The regime of penalties for contractual non-performance
The Court of Cassation provided details on the application of the rules of the Civil Code governing contractual non-performance.
TheCourt of Cassation provided details on the application of the rules of the Civil Code governing contractual non-performance.
In a decision of 18 December 2024, the Court of Cassation specified the regime of penalties for contractual non-performance.
The dispute in question was between a couple of individuals and a water distribution company.
The latter, by decision of the prefect of Mayotte, had organized temporary suspensions of access to water at the tap.
Its co-contractors therefore requested before the competent court the forced execution of the contract, failing which, the provision by the distributor of water, water bottles and water fountains, a price reduction of 90% and finally damages in compensation for their moral damages and anxiety.

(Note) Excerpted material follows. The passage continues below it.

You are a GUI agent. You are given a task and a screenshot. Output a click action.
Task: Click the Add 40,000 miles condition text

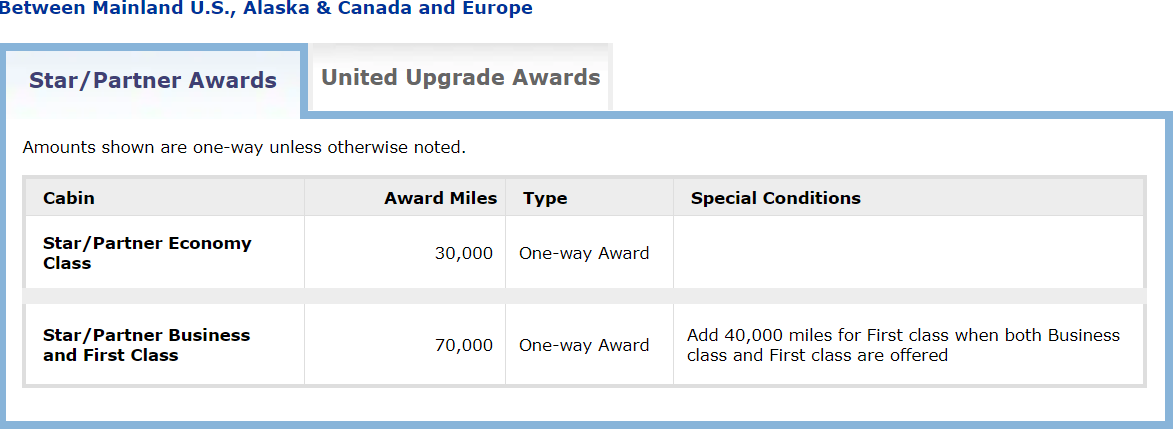903,345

The applicants rejected their applications to the Court of Appeal appealed to the Court of Cassation.
The appellants complain that the Court of Appeal rejected their request to order the public service delegate to restore the delivery of drinking water from the tap without interruption.
The Court of Cassation recalls that the enforcement in kind of an obligation cannot be ordered if it is impossible. In this case, the restrictions in the distribution of water had been requested by the prefectural authority, and were therefore imposed on the delegate of the public service. It therefore rejects this argument and upholds this point in the appeal judgment.
The appellants complain that the Court of Appeal rejected the requests for the provision of water bottles and water fountains.
The Court of Cassation, again, approves the decision rendered by the Court of Appeal. It recalls that enforcement is distinct from compensation in kind resulting from the prejudice of contractual non-performance. Enforcement may only relate to an obligation provided for in the contract.
In this case, the provision of water bottles and fountains was requested under enforcement, the Court of Appeal had noted that “the supply of bottled water or fountains is not among the obligations that SMAE has committed to perform in its service regulations“. Indeed, no stipulation of the contract placed the burden of such a delivery on the distributor, so he could not continue the forced execution of this obligation.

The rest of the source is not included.